Um, what? I fail to see how it is MASSIVE. If they don't re-sign him during this season, when they'll know very little about him due to very little time to learn the system, then I'd say they have a very SMALL advantage, IF ANY, in signing him due to... familiarity? They'll basically have 2 extra months to woo him, but if he gets beaten up behind that OL and decides he doesn't like losing, he may actually have a bad taste in his mouth and would prefer to sign elsewhere as an unrestricted FA. They will either have to compete with all the other QB needy teams or they'll have to way overpay for an unknown by using the franchise tag... and then do it all over again next year. Overall, I'd say this advantage is borderline negligible and could easily turn into a negative.
Again, this is based on them having some sort of re-signing advantage which only exists in your head. There are some good QB candidates in this draft. Do you really give up on them to trade back and sign JG long term based on 6-7 games where he probably only learned half the playbook and had zero chemistry with his receivers? He could easily look decent in these games, due to defenses not really game planning against him, and then take a step backwards next year while some other team drafts a franchise QB with that early 1st. Or he could look bad this year and then take a step forward next year when he gets to properly prepare for the season. This trade is such a waste of time and draft capital it seems like a bad joke.
They're in a dead heat for 1.01... they could screw that up if Jimmy is an average QB. So they'll have paid an early 2nd to lose the 1.01. There are so many bad scenarios here that it is hard to pick the worst one. And again, I don't really see any awesome best case scenario - if he looks really good SF just drove up the price for him. If he looks really bad, which could be for any number of reasons, they have a tough choice to make and just cost themselves the 2.01. Lose-lose.

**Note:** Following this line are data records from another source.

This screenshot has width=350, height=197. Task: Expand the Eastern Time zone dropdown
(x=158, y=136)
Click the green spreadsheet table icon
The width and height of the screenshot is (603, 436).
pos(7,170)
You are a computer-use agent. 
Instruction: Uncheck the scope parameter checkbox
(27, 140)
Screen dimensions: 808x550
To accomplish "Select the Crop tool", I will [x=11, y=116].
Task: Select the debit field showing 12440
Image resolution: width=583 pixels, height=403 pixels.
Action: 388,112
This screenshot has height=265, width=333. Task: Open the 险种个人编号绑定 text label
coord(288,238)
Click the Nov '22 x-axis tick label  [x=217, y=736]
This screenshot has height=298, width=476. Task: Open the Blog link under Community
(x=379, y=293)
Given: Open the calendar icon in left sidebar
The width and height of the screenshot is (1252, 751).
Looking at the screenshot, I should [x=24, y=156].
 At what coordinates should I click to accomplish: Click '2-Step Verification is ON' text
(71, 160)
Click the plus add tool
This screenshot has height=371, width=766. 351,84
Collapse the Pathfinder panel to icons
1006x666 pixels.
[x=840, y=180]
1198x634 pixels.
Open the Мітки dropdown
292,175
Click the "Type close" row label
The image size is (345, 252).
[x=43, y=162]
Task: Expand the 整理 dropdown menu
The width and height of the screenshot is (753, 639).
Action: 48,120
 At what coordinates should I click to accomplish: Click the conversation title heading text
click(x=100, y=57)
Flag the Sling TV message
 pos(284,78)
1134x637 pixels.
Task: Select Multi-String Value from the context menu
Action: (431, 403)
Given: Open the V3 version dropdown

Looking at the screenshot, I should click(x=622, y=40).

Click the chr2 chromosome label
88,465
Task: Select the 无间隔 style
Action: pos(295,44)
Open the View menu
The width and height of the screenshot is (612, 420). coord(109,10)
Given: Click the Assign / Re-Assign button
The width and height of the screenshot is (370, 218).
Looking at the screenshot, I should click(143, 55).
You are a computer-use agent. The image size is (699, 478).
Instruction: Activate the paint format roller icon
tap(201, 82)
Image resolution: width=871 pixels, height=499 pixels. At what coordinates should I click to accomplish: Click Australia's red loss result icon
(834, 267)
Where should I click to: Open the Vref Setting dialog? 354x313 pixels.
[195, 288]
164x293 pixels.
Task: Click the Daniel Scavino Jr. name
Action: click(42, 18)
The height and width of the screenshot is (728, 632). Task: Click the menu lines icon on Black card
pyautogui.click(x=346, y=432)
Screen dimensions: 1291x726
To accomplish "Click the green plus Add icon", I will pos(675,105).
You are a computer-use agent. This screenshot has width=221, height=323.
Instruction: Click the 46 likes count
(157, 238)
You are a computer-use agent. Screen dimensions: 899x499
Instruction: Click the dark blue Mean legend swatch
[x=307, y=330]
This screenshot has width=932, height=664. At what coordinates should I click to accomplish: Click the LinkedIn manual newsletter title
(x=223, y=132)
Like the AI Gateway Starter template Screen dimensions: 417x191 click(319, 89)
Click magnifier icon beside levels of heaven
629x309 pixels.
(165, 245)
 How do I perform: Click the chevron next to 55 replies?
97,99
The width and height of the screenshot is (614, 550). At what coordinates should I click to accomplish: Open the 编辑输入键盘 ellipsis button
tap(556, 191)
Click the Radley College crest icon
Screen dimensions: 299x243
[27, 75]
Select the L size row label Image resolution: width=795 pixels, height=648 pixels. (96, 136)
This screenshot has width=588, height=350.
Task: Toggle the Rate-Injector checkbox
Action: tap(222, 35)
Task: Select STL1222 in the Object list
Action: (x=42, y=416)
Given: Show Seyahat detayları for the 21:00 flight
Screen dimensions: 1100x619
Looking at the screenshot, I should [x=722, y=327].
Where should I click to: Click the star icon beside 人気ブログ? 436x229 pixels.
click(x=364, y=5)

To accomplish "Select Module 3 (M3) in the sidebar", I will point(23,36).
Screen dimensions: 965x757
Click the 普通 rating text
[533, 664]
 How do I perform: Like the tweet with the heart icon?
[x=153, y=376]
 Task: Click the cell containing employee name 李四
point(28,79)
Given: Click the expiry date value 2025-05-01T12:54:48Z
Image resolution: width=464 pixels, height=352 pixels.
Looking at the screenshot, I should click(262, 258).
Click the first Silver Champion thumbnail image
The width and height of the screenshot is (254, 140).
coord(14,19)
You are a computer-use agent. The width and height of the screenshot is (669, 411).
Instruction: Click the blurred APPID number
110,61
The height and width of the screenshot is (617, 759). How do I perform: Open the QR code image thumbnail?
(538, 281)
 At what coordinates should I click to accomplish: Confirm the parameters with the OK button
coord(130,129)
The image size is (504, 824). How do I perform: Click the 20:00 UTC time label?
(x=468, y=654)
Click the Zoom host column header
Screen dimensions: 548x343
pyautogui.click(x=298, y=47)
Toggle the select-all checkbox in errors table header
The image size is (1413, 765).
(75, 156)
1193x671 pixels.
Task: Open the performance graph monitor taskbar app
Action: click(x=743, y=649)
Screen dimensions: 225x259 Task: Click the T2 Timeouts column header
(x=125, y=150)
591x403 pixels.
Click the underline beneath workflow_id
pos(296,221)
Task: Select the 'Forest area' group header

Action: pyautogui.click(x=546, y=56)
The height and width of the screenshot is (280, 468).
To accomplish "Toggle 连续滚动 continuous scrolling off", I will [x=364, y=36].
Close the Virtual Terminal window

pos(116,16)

Hahahaha. What? NFL GMs had half a season of watching Brock, a full season of watching Matt Cassell, half a season or more of Glennon... those were all poor signings with more tape than SF will get in these 6-7 games. Sure, they'll get hands on experience with him, but they get hands on experience with free agents, too. This is an inexact science and throwing him into the fire late in the season isn't going to lead to a fool-proof evaluation. I mean, Adam Gase had a full freaking season with Jay Cutler in Chicago, paid him $10M to come to Miami, and that was a disaster. Evaluating JG for a few games without an offseason to learn the offense is not going to be as useful as you seem to think.